Dans les faits Tétradie ne sut jamais vraiment ce qu’il s’était passé ce jour-là. Les moines la convoyèrent, avec d’autres jeunes filles de son âge, vers un couvent de Carroburg, loin de Middenheim. Le lieu, de son nom du Couvent des Sœurs du Marteau Doré, était un équivalent à l’ordre de Gragh Mar mais réservé aux jeunes femmes de l’adolescence à leur majorité. Bien qu’accueillant principalement des orphelines ou des abandonnées qui seraient élevées dans la foi sigmarite afin de rejoindre la religion, on y plaçait également quelques filles aux origines moins tragiques afin qu’elles aient un enseignement correct sur l’histoire du monde, la théologie sigmarite et tout autre sujet qu’une représentante du beau sexe se devait de maîtriser. Martiales et autoritaires, les Sœurs de Sigmar n’étaient pas les âmes les plus charitables du monde et étaient bien décidées à transformer ces filles en fidèles de l’empereur devenu dieu.

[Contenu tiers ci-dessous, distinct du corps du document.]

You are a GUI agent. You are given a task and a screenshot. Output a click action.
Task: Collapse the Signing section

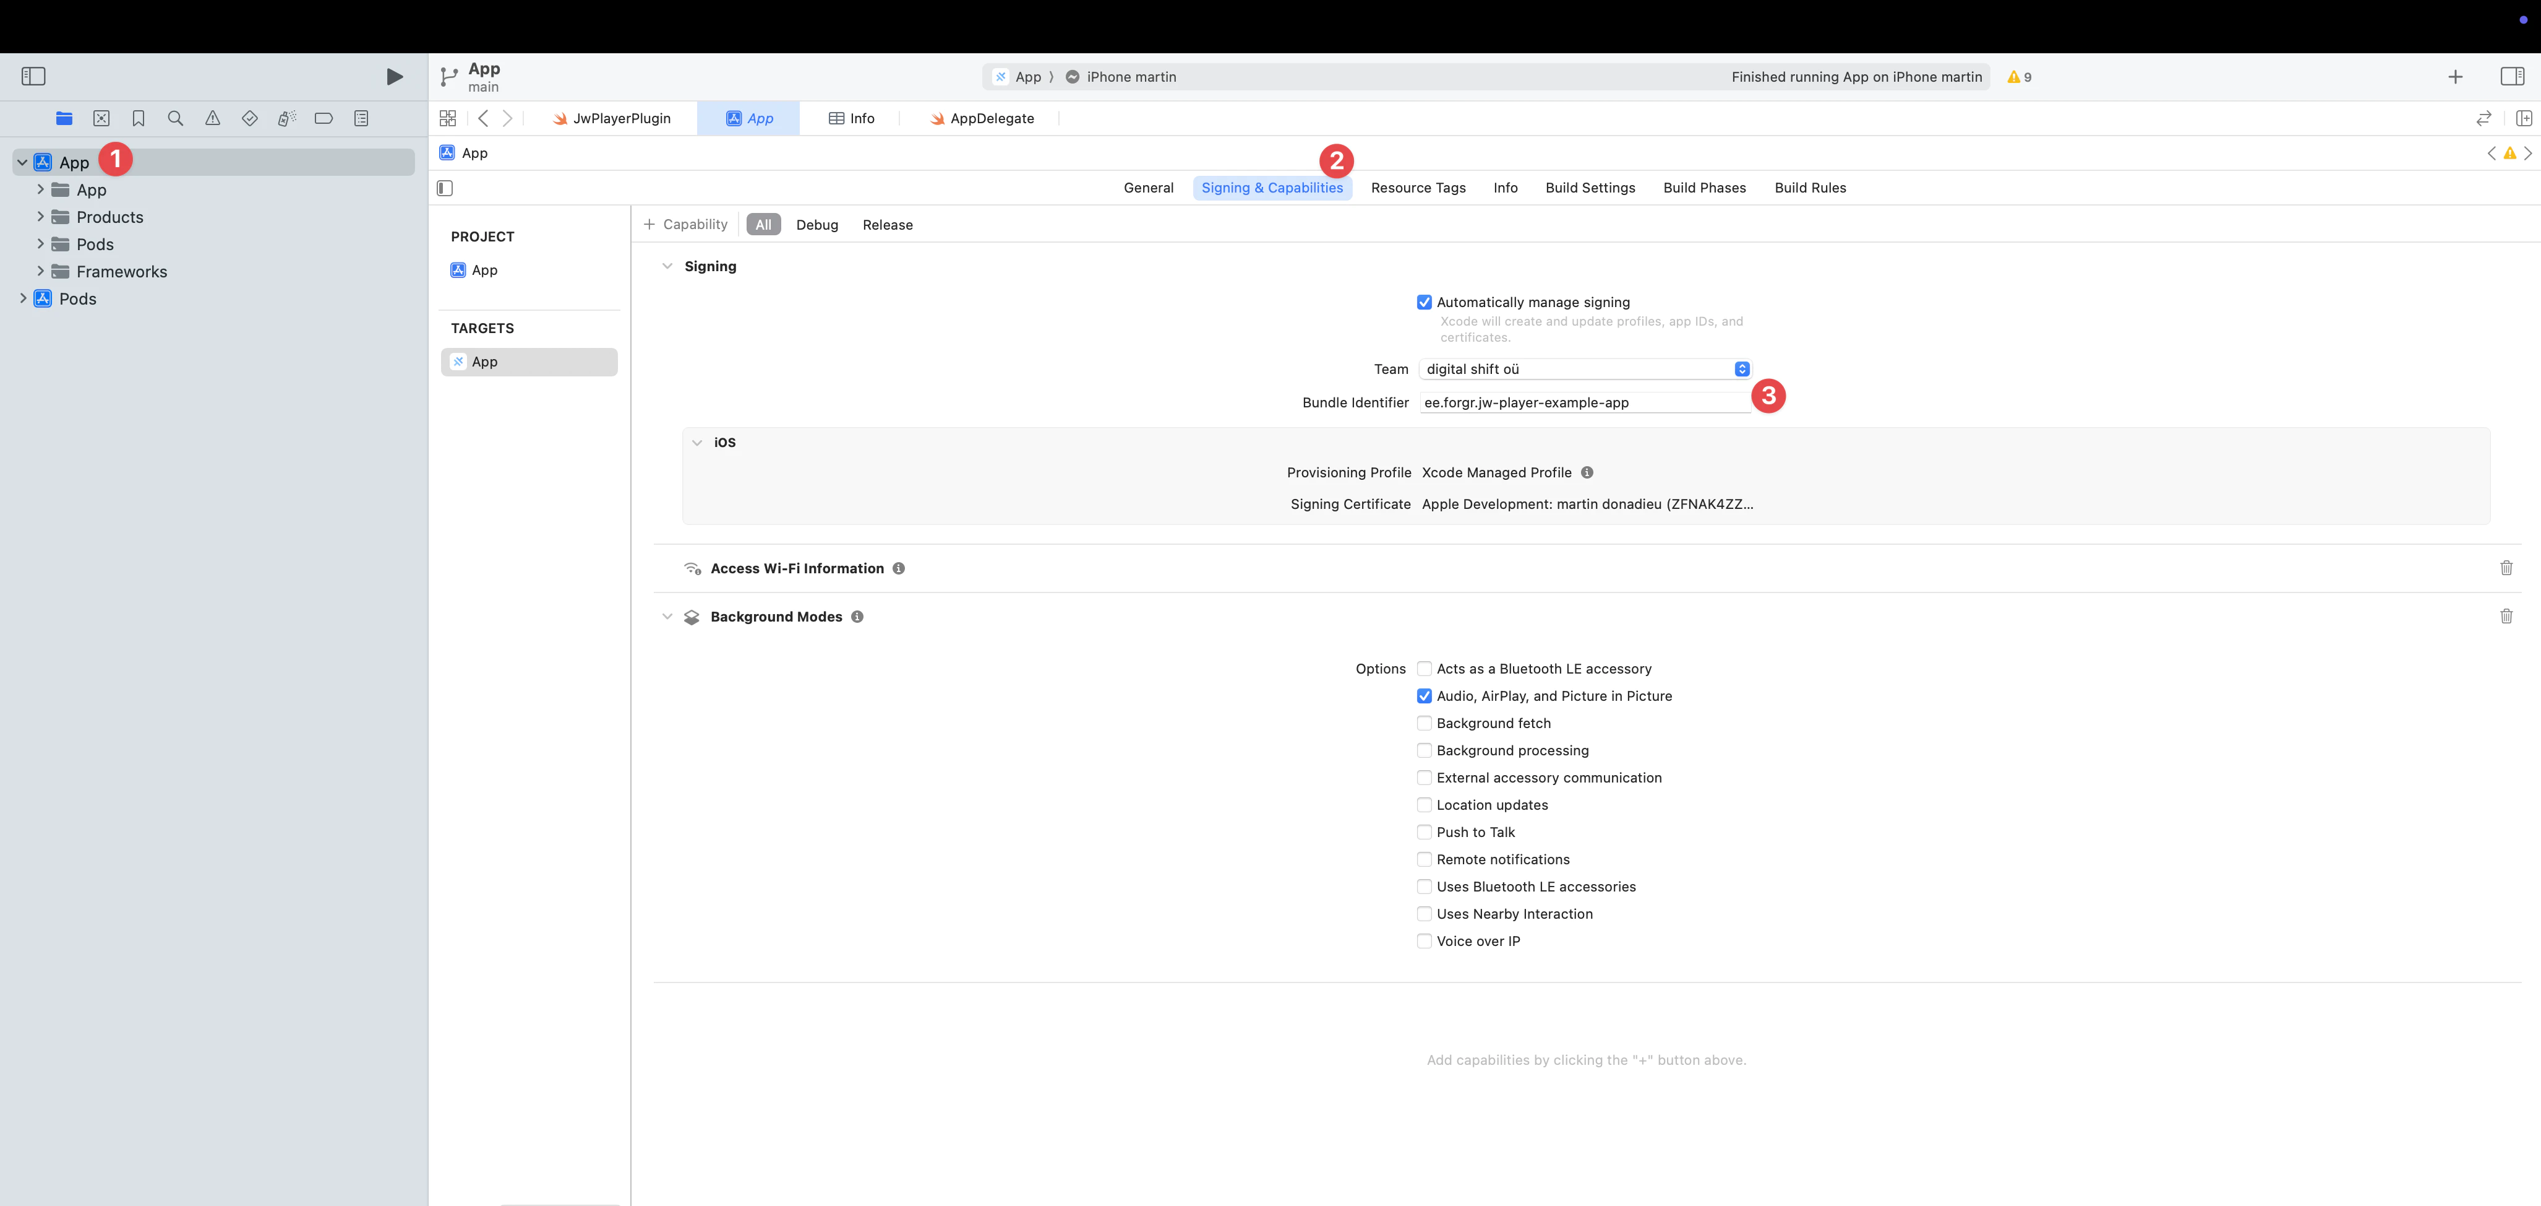click(x=667, y=266)
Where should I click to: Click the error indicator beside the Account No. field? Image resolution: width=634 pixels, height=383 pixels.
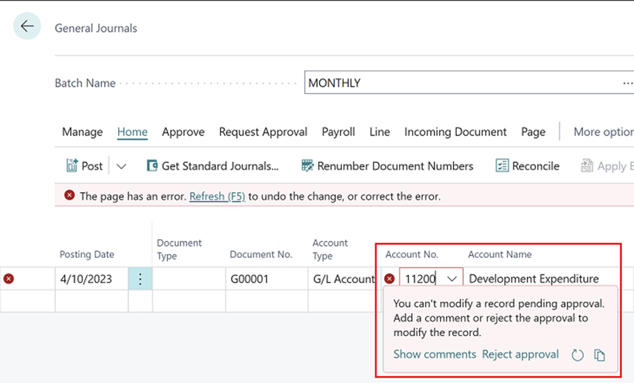(389, 278)
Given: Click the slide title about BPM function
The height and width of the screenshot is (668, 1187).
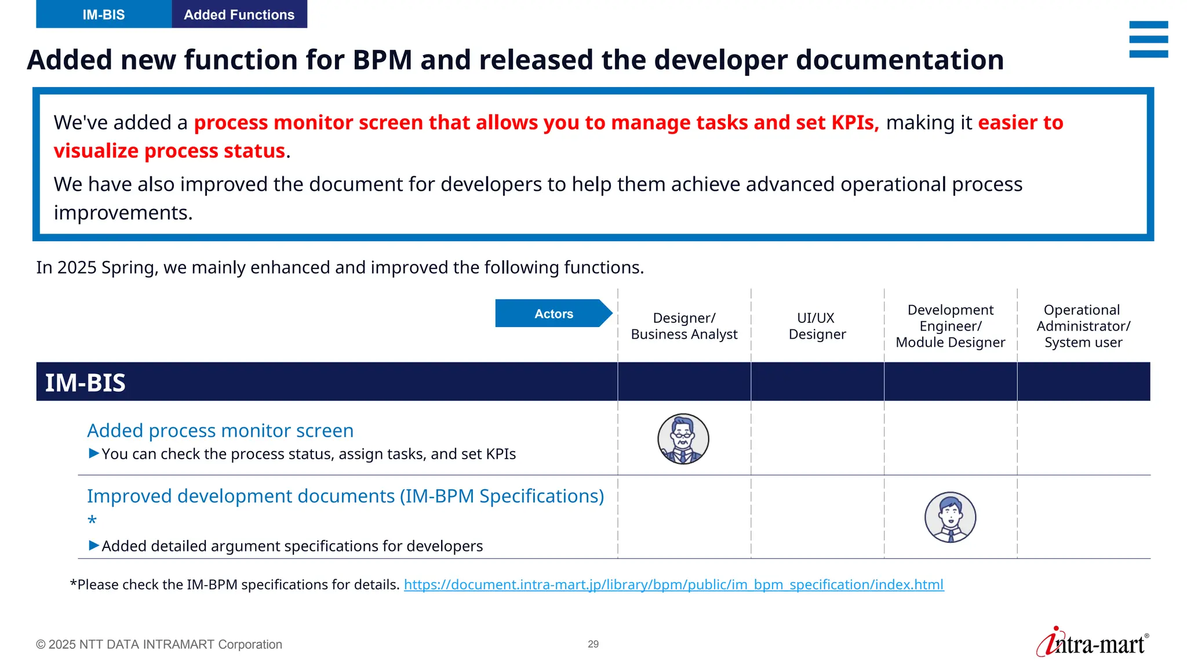Looking at the screenshot, I should tap(515, 60).
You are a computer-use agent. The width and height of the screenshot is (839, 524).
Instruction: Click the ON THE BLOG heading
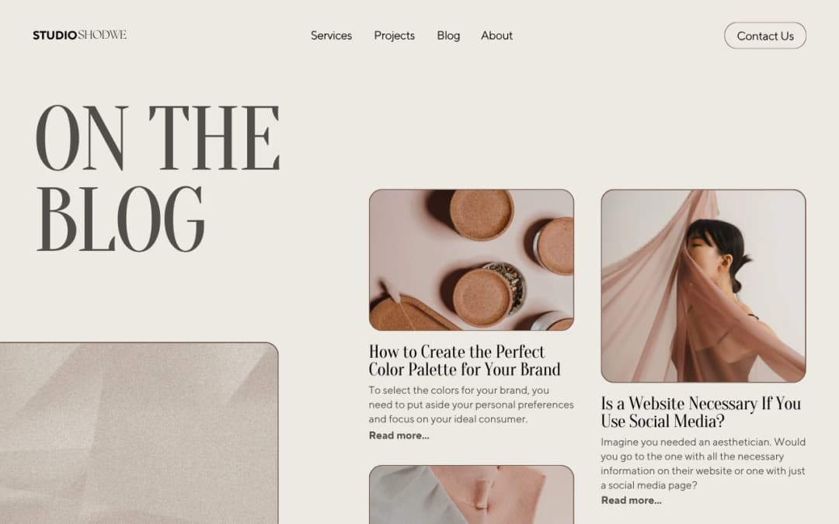pos(157,178)
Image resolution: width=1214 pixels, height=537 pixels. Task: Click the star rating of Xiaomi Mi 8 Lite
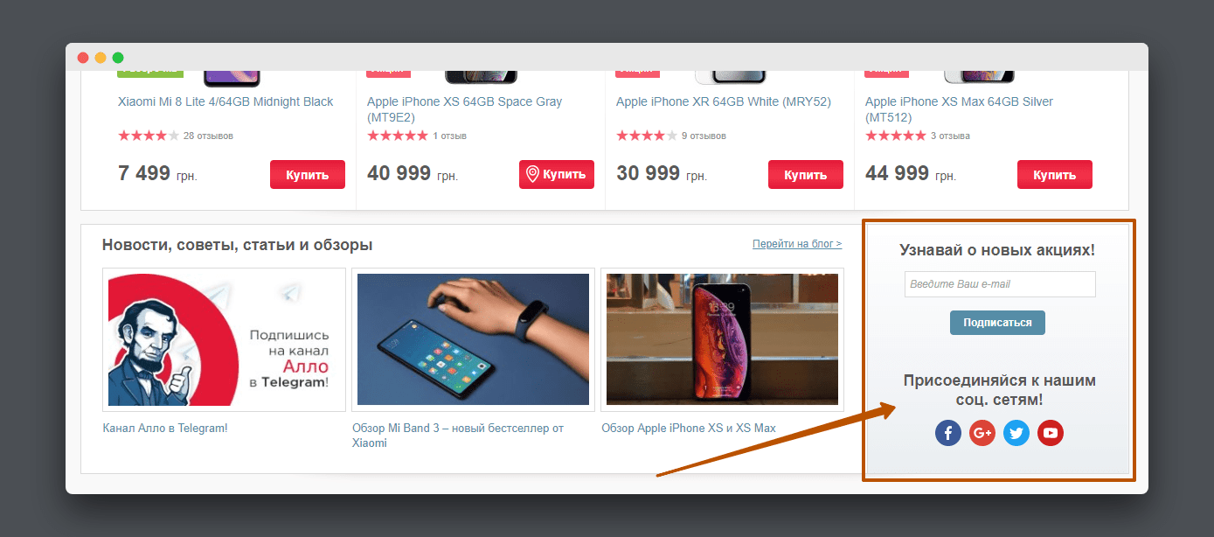pos(149,136)
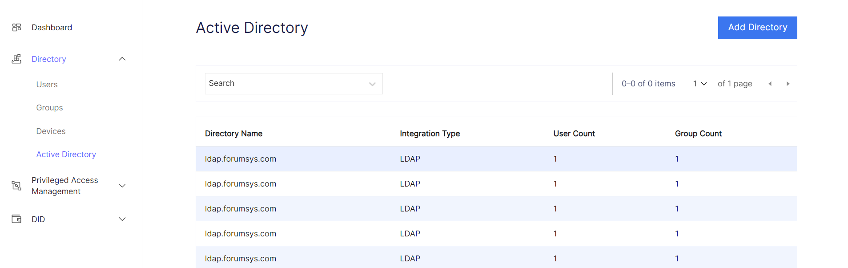Open Groups in the sidebar
The image size is (848, 268).
click(x=49, y=108)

Il serait long d’expliquer les premiers mois de Tétradie au sein de ce sanctuaire et probablement peu intéressant. Elle y fit la rencontre d’Olga Varhneim, la mère supérieure dont la rigueur et potentiellement la cruauté la faisait craindre de toute apprentie. Ou des cours de maniement des armes pratiqués aux côtés de la puissante Gilda Hamerstein, qui laissèrent à l’initiée des souvenirs, et des hématomes, en grand nombre. La vie se poursuivait donc des mois durant, entre enseignement et aventures d’adolescente, sans que ses parents ne la recontactent. Jusqu’à un rituel matinal pas comme les autres. Après huit mois de formation, apprentissage et entrainement divers, Tétradie eut le droit pour la première fois de porter le grand cierge durant la procession de neuf heures dans les rues du Carroburg. Spectacle habituel, les badauds observèrent la petite vingtaine de sœurs et d’initiées marcher au pas lent pendant que l’abbesse de tête chantait les louanges et les exploits de Sigmar. Sur ses talons, la jeune Gondeghissel exultait de fierté malgré le poids de la bougie qui pesait lourd sur ses frêles épaules. Sous sa capuche noire bordée de blanc, elle avançait d’un pas lent, surveillant ses pieds afin de ne pas glisser. Devant un oratoire de Sigmar, à un carrefour marchand, sa première transe allait avoir lieu. Tétradie se sentit soudainement partir alors qu’une douce lumière submergeait son regard. Elle s’effondra au sol en tremblant, poussant Olgar Varnheim à se retourner, furieuse, convaincue d’une chute maladroite. Ses yeux s’ouvrir pourtant quand elle entendit la jeune initiée réciter des passages entiers des Testaments, par cœur, ce qu’elle n’avait jamais pu faire jusqu’à présent ! Les sœurs en étaient convaincues : une transe avait eu lieu, un acte sacré signe de la volonté de Sigmar. Pourtant le scepticisme devait encore prévaloir quelques temps : Tétradie ne se souvenait de rien et des semaines passèrent sans qu’aucun nouveau phénomène ne se produise. L’attitude inquiète et intriguée des sœurs et des autres élèves se détendit avec le temps et bien que l’événement ne fût jamais réellement oublié la situation de normalisa.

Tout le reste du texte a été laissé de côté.